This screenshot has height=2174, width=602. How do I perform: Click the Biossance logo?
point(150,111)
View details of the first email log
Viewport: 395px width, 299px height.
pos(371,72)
════════
# TASK TO CARRY OUT
Print the records once more, exactly as they were given.

# TASK SOLUTION
This screenshot has height=2174, width=602. How do I perform: Click the Biossance logo?
point(150,111)
View details of the first email log
Viewport: 395px width, 299px height.
pos(371,72)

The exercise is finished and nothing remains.